* **課題の指示**:
1. randomモジュールの解説から、「同じ要素が選ばれてもいいので」を含む語句で始まり「ランダムに要素をk個抽出（重複なし）: random.sample()」で終わる部分を、一字一句変えずに抜き出しなさい。
2. randomモジュールの解説で、シーケンス型データとして括弧内に挙げられているものをすべて書き出しなさい。

* **原文の抜粋**:
【Python】リストや文字列の要素をランダムに抽出する(random.choice, choices, sample)

Python標準ライブラリのrandomモジュールは、シーケンス型データ（リスト、タプル、文字列、range）からランダムに要素を抽出する関数も準備されています。

要素を一つだけランダムに選択したい： choice()
同じ要素が選ばれてもいいので、シーケンスからランダムに複数個選びたい：　choices()
同じ要素が選ばれないように、シーケンスからランダムに複数個選びたい：　sample()

本記事では、これらの関数について具体的な例と合わせて解説します。

ランダムに要素を1つ抽出：random.choice()
ランダムに要素をk個抽出（重複あり）: random.choices()
1. 引数kの設定
2. 重みweights、累積重みcum_weightsの設定
ランダムに要素をk個抽出（重複なし）: random.sample()
今回確認した環境
まとめ

ランダムに要素を1つ抽出：random.choice()

random.choice() は、シーケンス型データ（リスト、タプル、文字列、range）からランダムに要素を1つ選んで返します。
使い方は下記です。

random.choice(seq)

抽出する元データ（シーケンス）を引数seqに設定します。

例を以下に示します。（同じ関数を3回繰り返して、ランダムに抽出されることを確認しています）

リスト

# 最初にrandomモジュールをインポート
>>> import random

>>> random.choice(['a', 'b', 'c', 'd', 'e'])
'd'
>>> random.choice(['a', 'b', 'c', 'd', 'e'])
'a'
>>> random.choice(['a', 'b', 'c', 'd', 'e'])
'b'

タプル

>>> random.choice(('a', 'b', 'c', 'd', 'e'))
'd'
>>> random.choice(('a', 'b', 'c', 'd', 'e'))
'b'
>>> random.choice(('a', 'b', 'c', 'd', 'e'))
'c'

文字列

>>> random.choice('abcde')
'a'
>>> random.choice('abcde')
'b'
>>> random.choice('abcde')
'c'

range

>>> random.choice(range(5))
3
>>> random.choice(range(5))
2
>>> random.choice(range(5))
1

引数seqが空の場合はIndexErrorを返します。

>>> random.choice([])

* **データ**:
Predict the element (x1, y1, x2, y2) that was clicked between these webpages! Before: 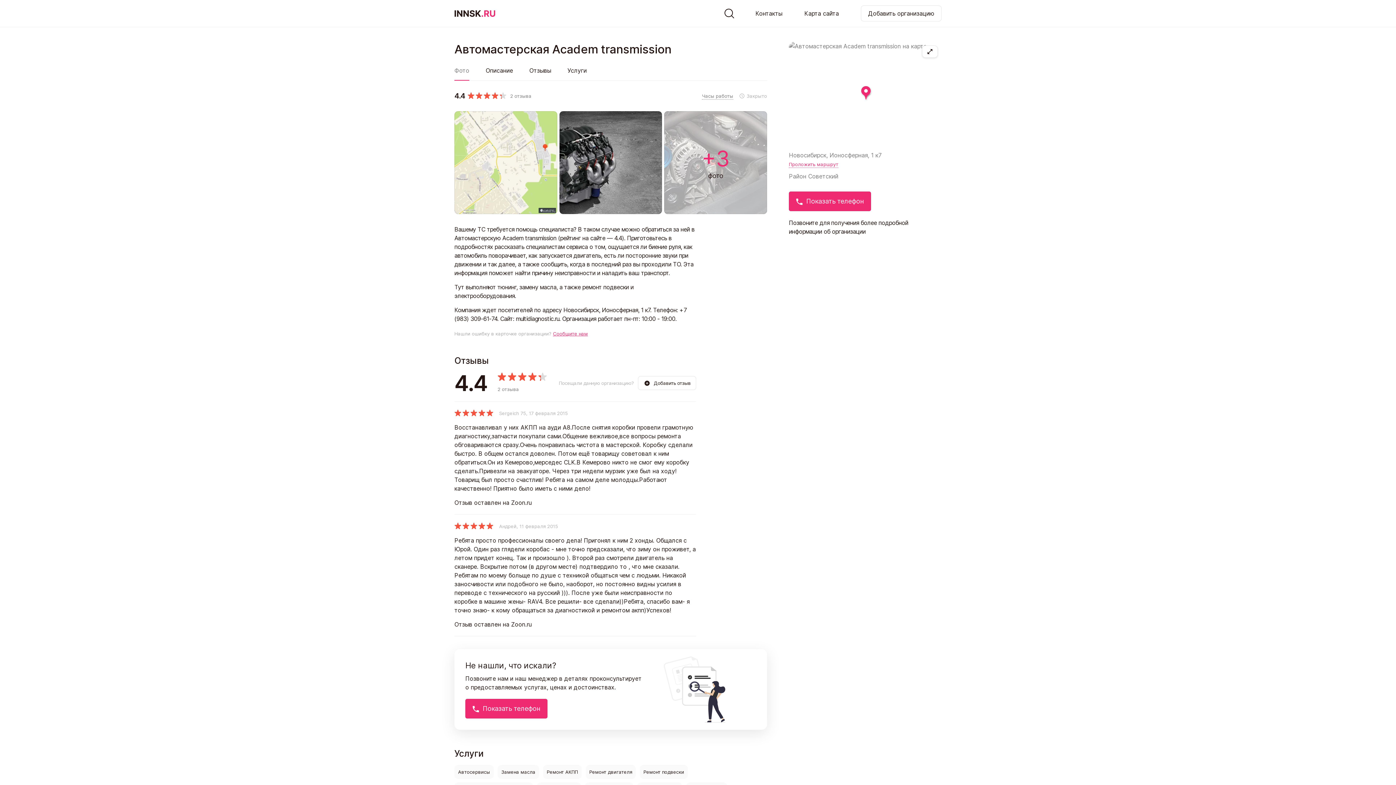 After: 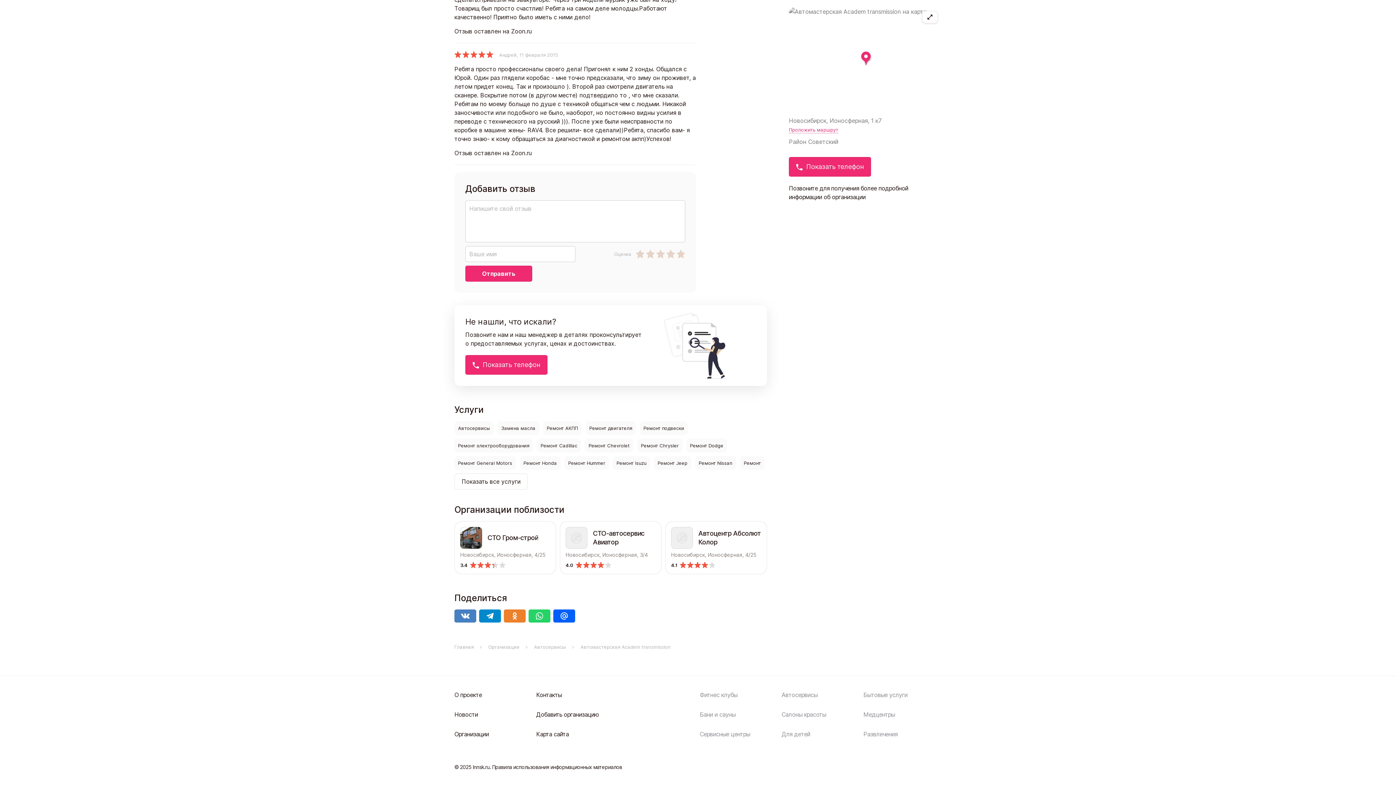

* **演習の解答**:
1.
同じ要素が選ばれてもいいので、シーケンスからランダムに複数個選びたい：　choices()
同じ要素が選ばれないように、シーケンスからランダムに複数個選びたい：　sample()

本記事では、これらの関数について具体的な例と合わせて解説します。

ランダムに要素を1つ抽出：random.choice()
ランダムに要素をk個抽出（重複あり）: random.choices()
1. 引数kの設定
2. 重みweights、累積重みcum_weightsの設定
ランダムに要素をk個抽出（重複なし）: random.sample()

2. リスト、タプル、文字列、range